The Israeli Cabinet decided on Saturday night to unilaterally end its 21-day war against Islamic militants in Gaza as of 2 a.m. Sunday, bringing an end to a conflict that has left more than 1,200 Palestinians and 13 Israelis dead.
On Sunday, just hours after the Israeli statement, Hamas announced that it too was declaring a weeklong cease-fire while also demanding that Israeli troops withdraw from Gaza within the week.
After holding talks with European leaders in Jerusalem on Sunday, Israeli Prime Minister Ehud Olmert said, “We don’t want to stay in Gaza, and we intend to leave as soon as possible.”
Both sides traded shots after their separate announcements, but Gaza residents say the cease-fire seems to be gaining strength, and Palestinians have emerged from their refuges to assess the damage of Israel’s three-week-long air and land assault against Hamas in Gaza.
Olmert told newsmen after the Saturday-night Cabinet meeting, “All of our goals have been achieved successfully.
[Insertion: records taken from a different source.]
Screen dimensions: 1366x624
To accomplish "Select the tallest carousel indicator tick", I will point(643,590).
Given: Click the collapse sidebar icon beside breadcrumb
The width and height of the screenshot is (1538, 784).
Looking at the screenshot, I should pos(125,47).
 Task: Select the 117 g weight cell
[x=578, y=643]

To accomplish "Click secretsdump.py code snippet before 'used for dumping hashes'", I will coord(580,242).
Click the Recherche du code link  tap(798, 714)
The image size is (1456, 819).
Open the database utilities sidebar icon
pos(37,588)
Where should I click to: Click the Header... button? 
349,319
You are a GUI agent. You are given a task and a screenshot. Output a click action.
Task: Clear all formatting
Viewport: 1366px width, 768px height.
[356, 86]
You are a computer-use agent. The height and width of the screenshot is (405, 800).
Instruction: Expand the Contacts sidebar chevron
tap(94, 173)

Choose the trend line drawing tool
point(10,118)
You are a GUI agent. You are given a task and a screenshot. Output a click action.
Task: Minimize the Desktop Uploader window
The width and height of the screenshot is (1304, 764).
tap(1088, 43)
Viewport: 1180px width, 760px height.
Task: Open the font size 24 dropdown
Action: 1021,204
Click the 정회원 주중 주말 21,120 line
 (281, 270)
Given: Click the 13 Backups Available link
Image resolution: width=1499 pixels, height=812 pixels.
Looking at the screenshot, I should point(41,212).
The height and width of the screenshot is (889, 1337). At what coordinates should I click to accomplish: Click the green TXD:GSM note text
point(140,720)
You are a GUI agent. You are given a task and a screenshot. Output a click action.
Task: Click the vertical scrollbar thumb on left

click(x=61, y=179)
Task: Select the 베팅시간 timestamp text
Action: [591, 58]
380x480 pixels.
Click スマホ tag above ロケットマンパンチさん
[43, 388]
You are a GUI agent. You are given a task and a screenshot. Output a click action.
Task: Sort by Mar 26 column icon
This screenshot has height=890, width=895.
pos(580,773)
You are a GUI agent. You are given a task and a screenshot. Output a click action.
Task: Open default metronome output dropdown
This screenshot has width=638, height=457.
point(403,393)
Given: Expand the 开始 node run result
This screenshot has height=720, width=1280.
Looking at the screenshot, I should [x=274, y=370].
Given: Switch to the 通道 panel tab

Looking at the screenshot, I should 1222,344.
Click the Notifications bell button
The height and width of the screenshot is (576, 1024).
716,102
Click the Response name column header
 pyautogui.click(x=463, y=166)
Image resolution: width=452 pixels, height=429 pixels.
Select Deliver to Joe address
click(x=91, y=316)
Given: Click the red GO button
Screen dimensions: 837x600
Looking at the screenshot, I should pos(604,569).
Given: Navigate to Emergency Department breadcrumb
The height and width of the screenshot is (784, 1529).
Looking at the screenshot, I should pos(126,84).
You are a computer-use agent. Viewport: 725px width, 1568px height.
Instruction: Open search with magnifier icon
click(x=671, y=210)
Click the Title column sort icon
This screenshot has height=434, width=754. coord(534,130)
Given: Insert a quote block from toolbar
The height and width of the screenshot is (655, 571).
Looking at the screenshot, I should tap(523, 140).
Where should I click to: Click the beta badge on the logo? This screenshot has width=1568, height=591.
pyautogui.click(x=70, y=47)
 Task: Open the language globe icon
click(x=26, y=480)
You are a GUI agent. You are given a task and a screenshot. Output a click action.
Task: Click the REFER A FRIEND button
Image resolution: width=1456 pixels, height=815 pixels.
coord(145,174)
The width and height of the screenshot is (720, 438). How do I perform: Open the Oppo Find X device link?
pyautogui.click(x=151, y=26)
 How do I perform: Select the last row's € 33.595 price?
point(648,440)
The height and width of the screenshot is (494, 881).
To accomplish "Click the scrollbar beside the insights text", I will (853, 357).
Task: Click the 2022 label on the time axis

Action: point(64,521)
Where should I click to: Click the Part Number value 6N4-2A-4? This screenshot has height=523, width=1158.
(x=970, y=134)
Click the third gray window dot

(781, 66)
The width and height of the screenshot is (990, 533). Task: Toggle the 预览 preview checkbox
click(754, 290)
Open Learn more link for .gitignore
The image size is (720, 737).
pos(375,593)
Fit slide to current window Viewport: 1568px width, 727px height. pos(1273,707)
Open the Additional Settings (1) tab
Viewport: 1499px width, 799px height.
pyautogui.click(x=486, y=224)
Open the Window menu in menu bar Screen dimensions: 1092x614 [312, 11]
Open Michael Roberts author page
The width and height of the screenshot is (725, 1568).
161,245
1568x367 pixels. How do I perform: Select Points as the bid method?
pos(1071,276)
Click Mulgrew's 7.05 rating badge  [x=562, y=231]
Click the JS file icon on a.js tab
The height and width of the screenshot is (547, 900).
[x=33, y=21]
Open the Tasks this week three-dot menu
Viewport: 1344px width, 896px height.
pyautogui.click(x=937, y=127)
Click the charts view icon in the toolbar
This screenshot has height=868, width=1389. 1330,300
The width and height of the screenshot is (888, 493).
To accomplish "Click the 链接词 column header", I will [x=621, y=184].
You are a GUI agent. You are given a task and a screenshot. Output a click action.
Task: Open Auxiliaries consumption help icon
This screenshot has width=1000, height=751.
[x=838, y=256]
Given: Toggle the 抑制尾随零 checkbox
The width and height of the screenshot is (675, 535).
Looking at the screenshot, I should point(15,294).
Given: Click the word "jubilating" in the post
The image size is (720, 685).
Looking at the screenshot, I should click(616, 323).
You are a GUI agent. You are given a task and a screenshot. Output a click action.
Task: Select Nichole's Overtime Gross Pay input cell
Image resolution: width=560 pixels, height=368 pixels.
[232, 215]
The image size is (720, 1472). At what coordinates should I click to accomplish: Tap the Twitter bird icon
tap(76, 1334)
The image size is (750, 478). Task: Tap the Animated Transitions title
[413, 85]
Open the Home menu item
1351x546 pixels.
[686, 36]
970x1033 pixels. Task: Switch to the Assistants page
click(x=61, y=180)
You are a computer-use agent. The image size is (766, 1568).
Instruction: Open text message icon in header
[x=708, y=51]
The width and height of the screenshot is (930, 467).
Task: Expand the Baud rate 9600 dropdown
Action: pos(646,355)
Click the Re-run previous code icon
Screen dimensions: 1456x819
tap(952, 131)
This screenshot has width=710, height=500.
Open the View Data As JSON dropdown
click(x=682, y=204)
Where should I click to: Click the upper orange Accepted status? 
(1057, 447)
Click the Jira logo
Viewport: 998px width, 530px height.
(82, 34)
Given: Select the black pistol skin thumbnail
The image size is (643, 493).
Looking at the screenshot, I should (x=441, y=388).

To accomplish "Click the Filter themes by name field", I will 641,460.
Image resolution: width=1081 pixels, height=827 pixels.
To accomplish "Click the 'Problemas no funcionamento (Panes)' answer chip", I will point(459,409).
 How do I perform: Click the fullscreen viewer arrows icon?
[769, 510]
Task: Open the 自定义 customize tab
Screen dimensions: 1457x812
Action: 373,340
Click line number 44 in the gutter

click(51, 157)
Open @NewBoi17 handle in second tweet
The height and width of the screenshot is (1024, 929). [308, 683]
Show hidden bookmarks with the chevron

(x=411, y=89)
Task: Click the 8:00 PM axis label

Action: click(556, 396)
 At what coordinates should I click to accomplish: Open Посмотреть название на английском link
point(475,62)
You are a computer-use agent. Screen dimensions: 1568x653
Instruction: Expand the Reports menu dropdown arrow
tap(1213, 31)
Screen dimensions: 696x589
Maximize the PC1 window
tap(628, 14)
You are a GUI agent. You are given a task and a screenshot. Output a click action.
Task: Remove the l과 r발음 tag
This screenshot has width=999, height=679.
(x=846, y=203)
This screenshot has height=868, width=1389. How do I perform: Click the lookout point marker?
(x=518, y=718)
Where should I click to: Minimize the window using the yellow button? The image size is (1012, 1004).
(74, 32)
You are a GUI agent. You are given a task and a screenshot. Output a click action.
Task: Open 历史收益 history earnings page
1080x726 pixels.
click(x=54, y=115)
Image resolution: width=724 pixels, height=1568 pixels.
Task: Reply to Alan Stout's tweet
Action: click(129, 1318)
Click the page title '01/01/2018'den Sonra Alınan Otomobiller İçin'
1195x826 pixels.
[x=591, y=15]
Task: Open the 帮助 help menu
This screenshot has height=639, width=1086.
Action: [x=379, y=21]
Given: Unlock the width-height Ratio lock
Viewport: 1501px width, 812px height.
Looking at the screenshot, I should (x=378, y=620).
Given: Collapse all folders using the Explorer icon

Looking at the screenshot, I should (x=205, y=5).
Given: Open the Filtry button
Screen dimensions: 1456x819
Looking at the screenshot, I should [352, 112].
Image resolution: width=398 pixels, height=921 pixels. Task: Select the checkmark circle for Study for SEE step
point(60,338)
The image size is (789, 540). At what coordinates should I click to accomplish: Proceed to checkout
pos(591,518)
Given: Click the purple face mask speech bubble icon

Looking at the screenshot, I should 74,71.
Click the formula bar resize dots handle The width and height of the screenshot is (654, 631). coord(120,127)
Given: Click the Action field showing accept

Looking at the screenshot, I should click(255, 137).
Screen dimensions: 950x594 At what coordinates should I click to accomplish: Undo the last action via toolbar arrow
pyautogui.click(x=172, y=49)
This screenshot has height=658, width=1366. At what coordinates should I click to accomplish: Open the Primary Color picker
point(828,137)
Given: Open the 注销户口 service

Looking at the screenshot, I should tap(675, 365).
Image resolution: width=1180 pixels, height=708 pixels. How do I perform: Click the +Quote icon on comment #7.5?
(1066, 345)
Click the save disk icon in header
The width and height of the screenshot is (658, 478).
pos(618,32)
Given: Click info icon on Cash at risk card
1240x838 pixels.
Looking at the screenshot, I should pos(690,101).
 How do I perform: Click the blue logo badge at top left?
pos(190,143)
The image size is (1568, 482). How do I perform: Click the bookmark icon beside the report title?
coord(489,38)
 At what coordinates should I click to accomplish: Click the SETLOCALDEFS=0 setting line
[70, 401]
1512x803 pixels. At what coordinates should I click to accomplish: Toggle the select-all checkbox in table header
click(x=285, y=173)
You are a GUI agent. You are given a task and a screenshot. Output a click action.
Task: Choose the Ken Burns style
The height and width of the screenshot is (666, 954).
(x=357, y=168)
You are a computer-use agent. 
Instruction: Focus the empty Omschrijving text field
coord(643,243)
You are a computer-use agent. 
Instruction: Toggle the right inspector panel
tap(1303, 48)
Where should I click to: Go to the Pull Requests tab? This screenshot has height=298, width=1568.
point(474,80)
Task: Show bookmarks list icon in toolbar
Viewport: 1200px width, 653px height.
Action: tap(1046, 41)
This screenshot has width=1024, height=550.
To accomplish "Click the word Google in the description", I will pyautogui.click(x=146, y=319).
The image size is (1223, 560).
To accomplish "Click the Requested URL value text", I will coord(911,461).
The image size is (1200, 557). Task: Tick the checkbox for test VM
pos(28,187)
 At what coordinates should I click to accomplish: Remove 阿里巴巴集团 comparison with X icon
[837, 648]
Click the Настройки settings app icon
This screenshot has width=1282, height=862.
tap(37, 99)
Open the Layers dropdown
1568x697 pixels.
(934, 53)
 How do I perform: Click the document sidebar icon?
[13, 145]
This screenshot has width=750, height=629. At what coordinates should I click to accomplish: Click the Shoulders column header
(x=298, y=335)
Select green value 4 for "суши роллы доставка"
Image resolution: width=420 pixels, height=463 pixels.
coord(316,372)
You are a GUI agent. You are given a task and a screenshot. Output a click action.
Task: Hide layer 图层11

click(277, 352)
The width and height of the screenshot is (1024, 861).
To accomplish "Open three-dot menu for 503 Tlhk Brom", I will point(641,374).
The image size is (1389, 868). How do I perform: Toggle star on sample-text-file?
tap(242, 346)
Hamas was beaten.” He added, “If Hamas decides to keep shooting, we’re ready to strike back forcefully.” (See TIME’s photos of the violence in the Middle East.)
Israel was facing rising international outrage over its Gaza offensive, in which, according to Palestinian health workers, nearly one-third of those killed were women and children. In trying to root out Hamas fighters, Israel subjected the Gaza Strip, which teems with more than 1.5 million Palestinians, to scorching fire from aircraft, naval gunships, artillery, tanks and troops backed by helicopter gunships.
The Cabinet sources told TIME there will be an interim period “to allow the dust to settle and see how Hamas reacts” before Israel decides to pull out its troops.
Ending the fighting now allows Israel to boast that it has hammered Hamas and restored the Jewish state’s military might in the region, which was tarnished by its inconclusive war in 2006 against Hizballah fighters in Lebanon. Israel is also satisfied by promises made by the U.S. and Europeans to provide technical assistance that will supposedly help the Egyptians stop the flow of weapons through smugglers’ tunnels to Hamas in Gaza. The U.S. pledged on Friday to help stem the international traffic of arms from Iran and other suppliers to Gaza.
But a cease-fire without Hamas and Israel’s mutual consent may be the most temporary of Band-Aids. Inevitably, Hamas claimed that despite the devastation its fight with Israel has wreaked on Gaza, the best the Israelis could do was to slow — but not stop — the barrage of rockets arcing out of Gaza. Hamas’ Gaza leader Ismail Haniyeh claimed a “popular victory” over Israel. Up until the last minute before Israel declared its cease-fire, Hamas was firing rockets. Five hit the ports of Ashkelon and Ashdod as well as the inland towns of Beersheba and Sderot. And unless Hamas is obliged by Egypt and other Arab states to sign a truce with Israel, rather than following Israel’s example of declaring its own, it may be only days or weeks before the Islamists or any of the myriad militant groups in Gaza decide to take revenge for the Israeli assault and again start firing rockets into southern Israel. And that, judging from Olmert’s warning, would result in Israel again pummeling Gaza.
By declaring a unilateral cease-fire, Israel can argue that it is not legitimizing Hamas, which it considers to be a gang of terrorists. But even though a few of Hamas’ leaders have been killed, along with hundreds of its fighters, Israel cannot pretend that Hamas no longer exists. Even beaten and bloodied, Hamas is still a force to contend with among Palestinians.
The Gaza conflict has raised Hamas’ stature in the Arab world and, more important, among Palestinians. In Arab eyes, Hamas is made up of plucky champions — David fighting the Israeli Goliath with homemade rockets instead of a slingshot — while Israel sees Hamas as killers who hide behind their civilians and who are willing to sacrifice them for propaganda triumphs. But if Israel insists on imposing the same punitive sanctions it kept on Gaza’s 1.5 million people before this war, it will only strengthen Hamas and fan the Palestinians’ hatred toward Israel.
A unilateral cease-fire practically guarantees that Israel and Hamas are destined for another bloody brawl. And once again, the victims will be the Palestinian civilians whose streets and homes in Gaza are turned into a battleground.
With so much blood spilled in Gaza, it will be difficult for Israel to gauge the proper response to another provocation by Hamas. What will happen once the cease-fire begins without Hamas? If a rocket is fired from Gaza and lands in a crowded Israeli schoolyard, what then? How will Israel respond? There is not much left in Gaza to destroy.